Тетушка Агеда оказалась крупной семидесятилетней женщиной с густыми седыми волосами, зачесанными за уши и стянутыми в узел на затылке. У нее была такая же белая кожа и синие глаза, как у Мануэля. Розоватые тона макияжа только подчеркивали ее бледность. Должно быть, в молодости Агеда считалась писаной красавицей. Да она и сейчас выглядела очень хорошо. На ней была юбка до колен, тонкий свитер и серый кардиган, на ногах голубые мокасины.
На груди у доньи Агеды висело золотое распятие на цепочке. В ушах покачивались массивные серьги, сделанные из старинных золотых монет — римских, как пояснила сеньора, проследив мой взгляд.

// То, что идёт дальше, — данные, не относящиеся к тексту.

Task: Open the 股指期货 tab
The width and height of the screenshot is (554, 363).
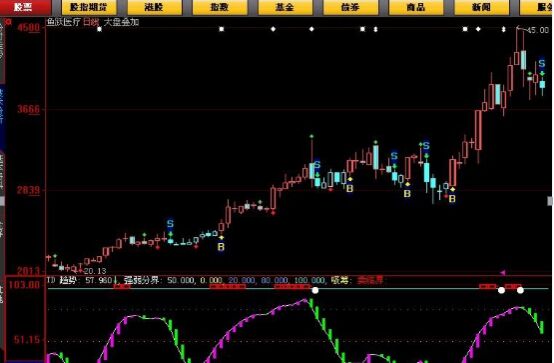Action: [88, 7]
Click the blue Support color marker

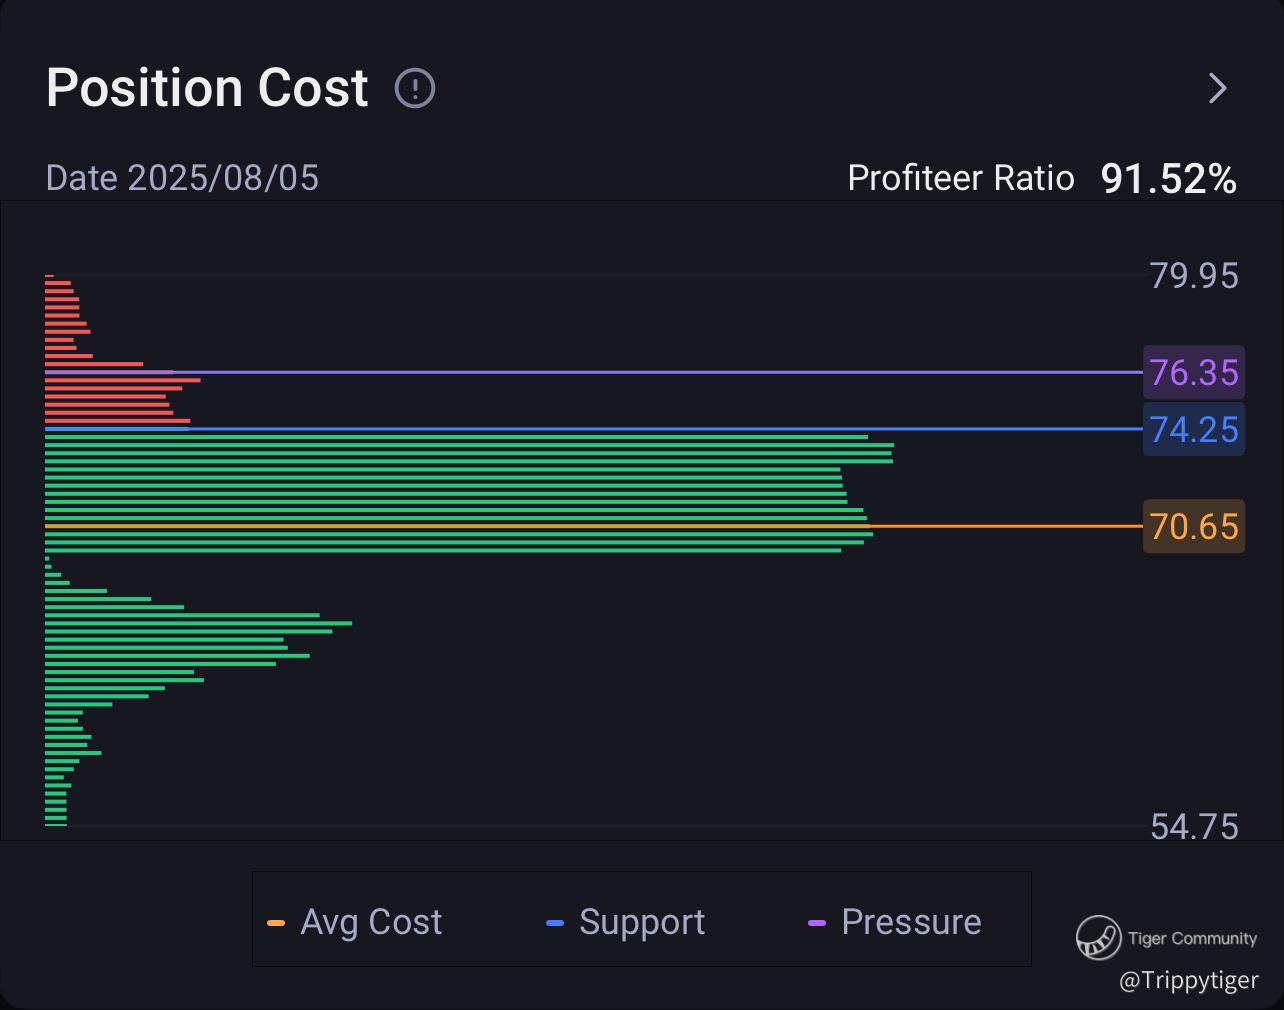pos(555,923)
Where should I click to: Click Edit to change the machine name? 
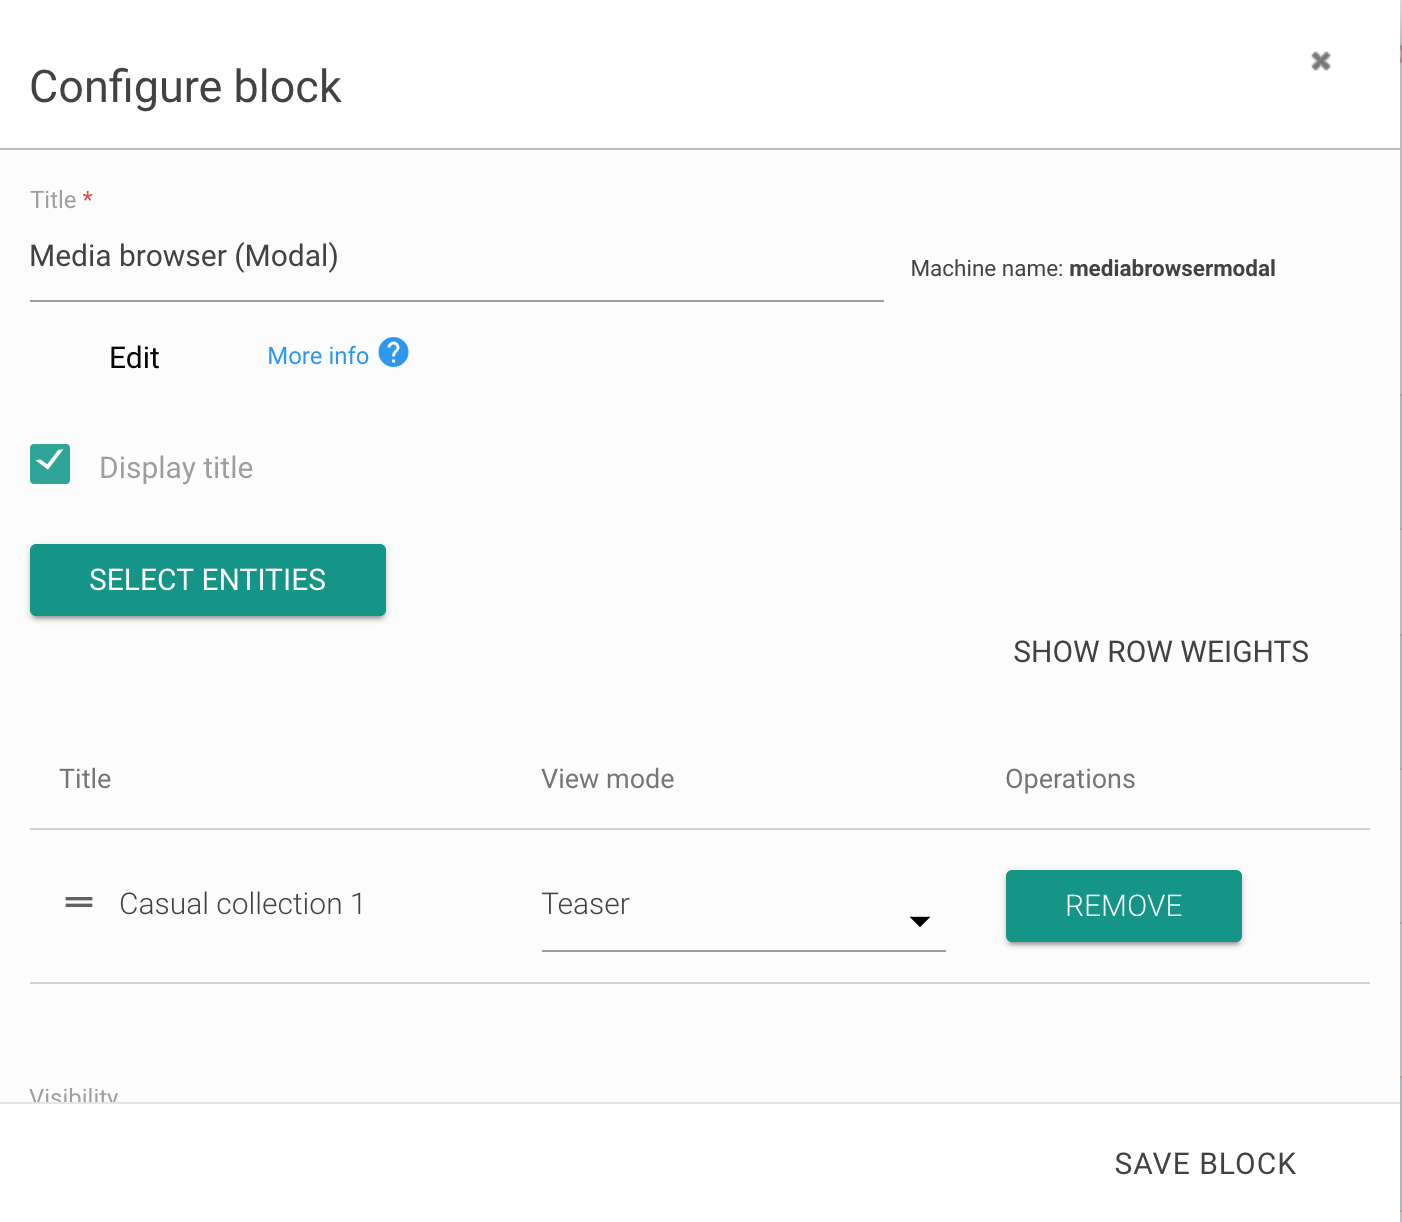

Дом, окруженный садом с решетчатой калиткой, располагался на улице Сида, короткой и тенистой, между Серрано и Реколетос, неподалеку от Национальной библиотеки. Этот старый, красивый, но немного кастильский обшарпанный особняк напоминал терпящий бедствие корабль. Крепкие стены потемнели от времени и сырости, поросли мхом. На углу рос огромный каштан. Крыльцо, которое в лучшие времена вело к парадному входу, было заставлено кадками с увядшими растениями. Дом походил на старуху, которая отчаянно цепляется за жизнь, тщетно пытаясь замедлить бег времени.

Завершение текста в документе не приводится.